Bio:
Ali Afify is an assistant professor in the Department of Biology at Drexel University. Ali is interested in investigating the olfactory neural basis of different mosquito behaviors, particularly egg laying behavior of the malaria mosquito Anopheles coluzzii. Using a combination of behavioral, electrophysiological, optical imaging and genetic experiments, his research aims to characterize long range chemosensory cues (attractants and repellents) of mosquito egg laying, identify chemosensory receptors that respond to them, and develop new cues that are more efficient in directing egg laying mosquitoes away from human dwellings and into traps to kill them.
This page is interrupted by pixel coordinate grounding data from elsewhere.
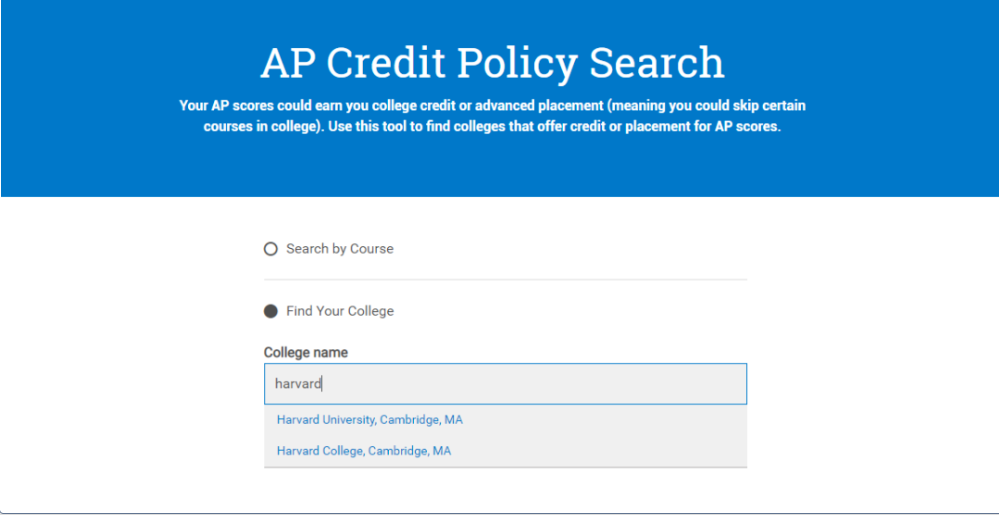Click the word "AP" in the page title
This screenshot has height=515, width=999.
coord(288,63)
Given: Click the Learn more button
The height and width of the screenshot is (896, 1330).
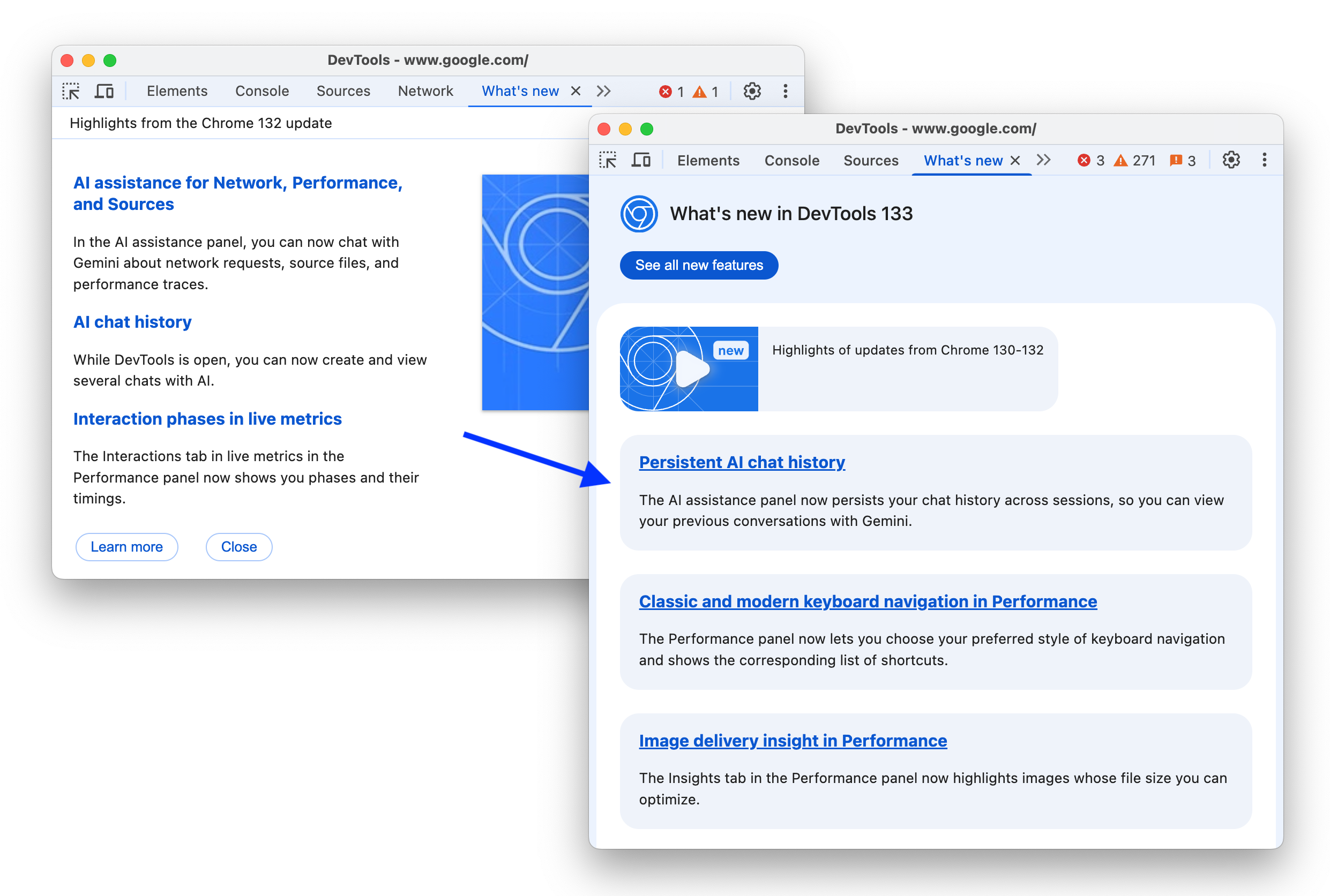Looking at the screenshot, I should point(127,546).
Ali earned his bachelor and master’s degrees from Cairo University and earned his PhD from the University of Konstanz in Germany. Afterwards, he joined the Potter lab at the department of Neuroscience at Johns Hopkins University as a postdoctoral fellow where he worked on understanding the olfactory mode of action of mosquito host-seeking repellents. Ali received fellowships from Fulbright, the International Max Planck Research School for Organismal Biology, and the Johns Hopkins Malaria Research Institute. He also received the Alfred Blalock Young Investigator Award from the Johns Hopkins University School of Medicine in 2020. Ali joined Drexel in September 2022 to continue his work on mosquito olfaction. The overall goal of Ali’s research is to contribute to controlling mosquitoes and the diseases they transmit such as malaria.